Kind regards, Tamir Michael
The call to 'rtos_timer_suspend' does not affect the hardware at all as the timer will continue to tick normally but not servied in the timer ISR.
In that case, the function has been given the wrong name. If it doesn't actually suspend the timer, but rather only IRQ generation, then it should be called "rtos_timer_tick_disable" or something.
Both functionalities are worth having, but for different purposes. One is to actually "stop time", so it maintain the same sequence of timer events relative to each other, but not their cycle time.
The other means that time goes on, so timer ticks will be synchronous to their previous rhythm afer re-enabling the ticks. But sequence of events may be completely deranged.

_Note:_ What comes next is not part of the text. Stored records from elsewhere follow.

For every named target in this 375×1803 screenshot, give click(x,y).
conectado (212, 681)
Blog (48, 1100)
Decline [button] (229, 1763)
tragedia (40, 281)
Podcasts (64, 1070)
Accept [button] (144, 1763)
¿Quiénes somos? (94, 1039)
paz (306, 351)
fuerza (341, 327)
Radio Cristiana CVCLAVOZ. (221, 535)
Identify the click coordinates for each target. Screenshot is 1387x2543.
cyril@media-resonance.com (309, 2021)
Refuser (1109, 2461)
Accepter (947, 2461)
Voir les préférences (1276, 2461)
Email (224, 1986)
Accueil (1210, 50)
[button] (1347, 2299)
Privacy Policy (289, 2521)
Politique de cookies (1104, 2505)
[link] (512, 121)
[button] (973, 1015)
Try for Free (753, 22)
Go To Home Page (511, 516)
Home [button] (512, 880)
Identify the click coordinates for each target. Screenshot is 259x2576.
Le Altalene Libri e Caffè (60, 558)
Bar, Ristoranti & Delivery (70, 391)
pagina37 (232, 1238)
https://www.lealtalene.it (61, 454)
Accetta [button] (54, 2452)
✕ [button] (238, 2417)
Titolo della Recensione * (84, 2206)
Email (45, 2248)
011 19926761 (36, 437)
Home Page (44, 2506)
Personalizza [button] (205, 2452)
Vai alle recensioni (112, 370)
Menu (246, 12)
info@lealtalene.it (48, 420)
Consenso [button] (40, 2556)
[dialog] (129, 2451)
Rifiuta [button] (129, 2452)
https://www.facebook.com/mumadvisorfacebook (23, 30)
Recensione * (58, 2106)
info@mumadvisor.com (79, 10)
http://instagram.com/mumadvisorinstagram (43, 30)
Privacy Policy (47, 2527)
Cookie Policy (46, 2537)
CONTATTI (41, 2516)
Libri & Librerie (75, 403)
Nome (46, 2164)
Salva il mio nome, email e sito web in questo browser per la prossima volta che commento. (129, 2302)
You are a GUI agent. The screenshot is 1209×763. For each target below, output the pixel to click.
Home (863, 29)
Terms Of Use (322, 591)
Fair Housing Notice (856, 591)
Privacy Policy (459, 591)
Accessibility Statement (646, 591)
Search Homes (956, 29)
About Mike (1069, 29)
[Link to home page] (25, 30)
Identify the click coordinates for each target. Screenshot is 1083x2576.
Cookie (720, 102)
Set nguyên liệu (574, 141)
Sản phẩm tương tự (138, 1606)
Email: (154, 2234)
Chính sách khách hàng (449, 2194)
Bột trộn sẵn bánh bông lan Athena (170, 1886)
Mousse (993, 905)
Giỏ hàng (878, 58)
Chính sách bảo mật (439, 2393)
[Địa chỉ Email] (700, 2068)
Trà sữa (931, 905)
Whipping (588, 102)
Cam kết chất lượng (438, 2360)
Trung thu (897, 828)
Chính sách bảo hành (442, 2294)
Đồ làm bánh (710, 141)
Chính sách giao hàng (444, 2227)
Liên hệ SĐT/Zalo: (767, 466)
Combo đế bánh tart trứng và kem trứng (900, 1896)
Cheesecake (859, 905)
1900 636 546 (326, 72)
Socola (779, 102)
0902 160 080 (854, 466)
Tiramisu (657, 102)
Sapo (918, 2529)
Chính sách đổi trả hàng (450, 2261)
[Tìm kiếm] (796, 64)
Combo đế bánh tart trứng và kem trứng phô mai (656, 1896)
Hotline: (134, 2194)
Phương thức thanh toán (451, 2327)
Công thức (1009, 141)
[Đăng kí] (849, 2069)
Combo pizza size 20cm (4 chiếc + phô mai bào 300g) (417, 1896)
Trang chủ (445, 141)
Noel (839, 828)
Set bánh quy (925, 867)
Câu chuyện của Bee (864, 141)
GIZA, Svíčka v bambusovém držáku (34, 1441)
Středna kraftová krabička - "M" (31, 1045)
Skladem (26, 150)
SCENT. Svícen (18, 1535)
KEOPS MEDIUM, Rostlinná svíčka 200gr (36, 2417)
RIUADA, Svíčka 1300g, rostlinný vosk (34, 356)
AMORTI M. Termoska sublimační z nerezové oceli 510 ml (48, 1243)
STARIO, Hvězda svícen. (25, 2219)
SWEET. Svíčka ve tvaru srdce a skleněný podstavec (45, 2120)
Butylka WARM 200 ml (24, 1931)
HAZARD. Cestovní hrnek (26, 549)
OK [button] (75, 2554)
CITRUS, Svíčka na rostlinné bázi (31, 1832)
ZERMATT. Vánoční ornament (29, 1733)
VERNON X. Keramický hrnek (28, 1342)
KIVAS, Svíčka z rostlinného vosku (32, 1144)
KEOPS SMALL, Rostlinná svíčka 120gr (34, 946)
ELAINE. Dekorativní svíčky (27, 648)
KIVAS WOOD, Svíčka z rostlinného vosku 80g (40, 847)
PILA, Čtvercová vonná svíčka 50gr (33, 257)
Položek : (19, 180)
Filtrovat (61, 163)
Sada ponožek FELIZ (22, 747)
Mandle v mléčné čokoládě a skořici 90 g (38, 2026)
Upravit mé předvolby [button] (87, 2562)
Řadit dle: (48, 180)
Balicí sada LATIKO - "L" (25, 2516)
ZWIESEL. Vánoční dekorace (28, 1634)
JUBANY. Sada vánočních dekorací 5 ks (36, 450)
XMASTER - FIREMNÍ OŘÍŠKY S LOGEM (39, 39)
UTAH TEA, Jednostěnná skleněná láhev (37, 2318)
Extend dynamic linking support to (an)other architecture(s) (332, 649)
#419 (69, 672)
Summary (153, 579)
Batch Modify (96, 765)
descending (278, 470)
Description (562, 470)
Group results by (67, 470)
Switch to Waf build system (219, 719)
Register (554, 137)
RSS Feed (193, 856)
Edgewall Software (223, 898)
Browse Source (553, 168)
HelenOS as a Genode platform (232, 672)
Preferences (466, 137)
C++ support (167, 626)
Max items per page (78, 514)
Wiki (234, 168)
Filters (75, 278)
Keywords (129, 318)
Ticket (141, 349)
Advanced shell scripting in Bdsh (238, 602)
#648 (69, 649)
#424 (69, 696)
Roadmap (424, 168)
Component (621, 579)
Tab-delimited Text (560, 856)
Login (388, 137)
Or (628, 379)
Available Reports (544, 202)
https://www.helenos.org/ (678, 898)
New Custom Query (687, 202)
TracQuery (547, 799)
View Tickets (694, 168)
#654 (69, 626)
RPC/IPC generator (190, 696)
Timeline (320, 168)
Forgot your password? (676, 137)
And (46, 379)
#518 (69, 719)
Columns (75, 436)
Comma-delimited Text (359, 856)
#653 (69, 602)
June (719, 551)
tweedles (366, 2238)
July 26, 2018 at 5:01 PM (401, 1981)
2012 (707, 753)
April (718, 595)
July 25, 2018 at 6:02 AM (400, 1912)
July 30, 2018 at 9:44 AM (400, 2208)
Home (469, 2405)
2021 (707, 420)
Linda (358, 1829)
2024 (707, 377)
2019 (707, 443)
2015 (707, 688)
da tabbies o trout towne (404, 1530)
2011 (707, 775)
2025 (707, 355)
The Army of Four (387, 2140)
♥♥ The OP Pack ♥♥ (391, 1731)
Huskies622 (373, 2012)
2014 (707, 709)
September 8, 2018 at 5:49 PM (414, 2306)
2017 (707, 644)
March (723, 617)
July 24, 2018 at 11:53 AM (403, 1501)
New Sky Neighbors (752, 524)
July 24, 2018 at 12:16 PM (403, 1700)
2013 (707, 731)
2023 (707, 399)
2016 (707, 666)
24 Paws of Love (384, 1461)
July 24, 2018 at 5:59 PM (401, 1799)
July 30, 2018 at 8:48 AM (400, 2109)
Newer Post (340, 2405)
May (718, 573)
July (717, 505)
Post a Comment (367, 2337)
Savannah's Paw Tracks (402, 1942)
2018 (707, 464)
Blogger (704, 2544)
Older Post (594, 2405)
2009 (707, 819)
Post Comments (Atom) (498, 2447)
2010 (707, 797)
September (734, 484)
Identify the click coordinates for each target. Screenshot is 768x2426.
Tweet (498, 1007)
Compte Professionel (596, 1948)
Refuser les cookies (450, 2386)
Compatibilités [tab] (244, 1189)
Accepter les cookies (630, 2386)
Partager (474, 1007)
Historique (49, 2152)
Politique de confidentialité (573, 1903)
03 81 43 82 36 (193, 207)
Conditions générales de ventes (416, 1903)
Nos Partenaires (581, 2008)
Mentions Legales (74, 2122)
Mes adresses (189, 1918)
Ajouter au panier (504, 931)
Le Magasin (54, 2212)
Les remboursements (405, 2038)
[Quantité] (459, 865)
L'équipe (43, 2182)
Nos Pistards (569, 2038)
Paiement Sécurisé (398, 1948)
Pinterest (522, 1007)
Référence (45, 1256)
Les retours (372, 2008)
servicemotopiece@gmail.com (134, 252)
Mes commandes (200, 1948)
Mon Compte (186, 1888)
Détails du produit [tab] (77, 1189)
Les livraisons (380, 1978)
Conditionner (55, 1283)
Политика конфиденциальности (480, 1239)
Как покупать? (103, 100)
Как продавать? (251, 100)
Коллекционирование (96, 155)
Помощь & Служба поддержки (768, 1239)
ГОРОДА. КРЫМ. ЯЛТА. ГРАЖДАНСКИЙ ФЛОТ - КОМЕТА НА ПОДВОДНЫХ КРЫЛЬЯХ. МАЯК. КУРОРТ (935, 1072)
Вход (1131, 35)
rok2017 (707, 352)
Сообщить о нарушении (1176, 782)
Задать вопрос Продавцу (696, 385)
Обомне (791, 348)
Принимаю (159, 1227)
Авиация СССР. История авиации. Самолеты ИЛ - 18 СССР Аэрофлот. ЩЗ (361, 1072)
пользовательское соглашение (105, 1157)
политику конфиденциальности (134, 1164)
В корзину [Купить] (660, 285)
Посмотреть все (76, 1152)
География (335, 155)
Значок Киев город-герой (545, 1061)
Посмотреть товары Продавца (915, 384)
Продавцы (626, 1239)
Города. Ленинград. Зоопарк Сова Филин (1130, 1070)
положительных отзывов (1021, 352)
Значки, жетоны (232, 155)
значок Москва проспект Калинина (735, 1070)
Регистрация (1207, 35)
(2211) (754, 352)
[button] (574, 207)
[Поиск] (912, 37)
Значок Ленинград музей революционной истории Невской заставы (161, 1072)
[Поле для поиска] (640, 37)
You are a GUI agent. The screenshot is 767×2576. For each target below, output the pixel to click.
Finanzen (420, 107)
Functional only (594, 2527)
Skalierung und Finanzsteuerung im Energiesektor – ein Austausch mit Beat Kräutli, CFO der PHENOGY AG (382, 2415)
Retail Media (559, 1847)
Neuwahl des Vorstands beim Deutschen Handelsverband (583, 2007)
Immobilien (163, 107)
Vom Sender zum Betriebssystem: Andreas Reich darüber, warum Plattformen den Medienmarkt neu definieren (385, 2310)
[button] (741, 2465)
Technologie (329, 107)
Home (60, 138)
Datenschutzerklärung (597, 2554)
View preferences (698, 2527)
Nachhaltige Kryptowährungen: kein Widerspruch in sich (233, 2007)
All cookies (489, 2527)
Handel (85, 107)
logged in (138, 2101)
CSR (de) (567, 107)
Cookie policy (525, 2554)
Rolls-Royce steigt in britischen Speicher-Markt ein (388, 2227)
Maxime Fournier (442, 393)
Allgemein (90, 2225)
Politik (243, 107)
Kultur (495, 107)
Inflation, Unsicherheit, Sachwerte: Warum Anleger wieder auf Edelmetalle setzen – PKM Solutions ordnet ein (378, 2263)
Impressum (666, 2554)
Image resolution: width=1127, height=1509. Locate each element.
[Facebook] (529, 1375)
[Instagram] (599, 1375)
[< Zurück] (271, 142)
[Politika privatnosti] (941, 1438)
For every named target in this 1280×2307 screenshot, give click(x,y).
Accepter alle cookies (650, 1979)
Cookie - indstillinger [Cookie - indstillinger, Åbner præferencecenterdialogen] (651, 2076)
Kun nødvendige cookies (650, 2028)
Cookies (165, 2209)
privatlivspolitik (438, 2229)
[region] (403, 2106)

while (l_missed_ticks == 0) { rtos_timer_suspend(l_flag_timer) ; l_missed_ticks = s_missed_ticks ; rtos_timer_resume(l_flag_timer) ; }
When this loop is running, the timer is suspended about half of the time. Then, there is a 50% chance that another task starts running while the timer is suspensed. If the task does any amount of work, it is going to run hundreds of us. The timer will miss all those 100us ticks. And it gets worse if you have several active tasks.
I also notice that once an eFlag type timer increments the missed deadline counter, the timer is freed. Then there is nothing stopping another task from allocating the timer for some other purpose. Polling the deadline counter still works, but it does not tell how many ticks ago the timer expired.
I suggested interrupt_safe_assign_ulong because then you don't have to suspend the timer, just:
interrupt_safe_assign_ulong( &l_missed_ticks, &s_missed_ticks);
You already disable interrupts in many places for a lot longer times, so this should not make any difference. I personally would make these kind on interrupt safe assignments with an ATOMIC sequence - a lot faster and safer. By safer I mean that disabling interrupts globally with the IEN bit of PSW may have undesired side effects due to pipeline effects. Clearing the IEN bit does not take effect immediately, but an interrupt may still be acknowledged after that. If the acknowledged interrupt is low priority and time consuming, and you have a very time critical interrupt, that time critical interrupt is not serviced until the low priority interrupt is serviced and your 'interrupt safe' code is executed.
Sauli, Thanks for your insight. Well, you are right, but the core of the "problem" is that this sort of timer is not really suitable for a preemptive environment. The other kind of timers supported (utilized by 'rtos_callback_timer_inform_every' and 'rtos_callback_timer_inform_in') are much more accurate, as they can invoke a user provided callback onces expired. If the callback is lightweight, it is both a more accurate and useful solution. In my little spare time I am working of release 2.2 (based on your review and some bug fixes) which will be the last one for the C166. I am going to make a port for the ARM9, and hopefully I will be able to reuse a major parts of my previous work.
Dear Friends,
I have headache for UDP protocol, I want to open a port for connection, but ".Bind" command gives "Runtime Error 87" I did not found any info about this issue and i dont' think it can happen, if anybody does please give me hand.
Thank you,
of all threads in this forum, do you have to spam mine? I can help you but will not - get lost along with your UDP headache !
Sauli, One more thing. repeatedly stopping/starting a hardware timer will create an accumulated error, so I chose not to do so. Of couse, this does not reduce from the validity of the arguments you made.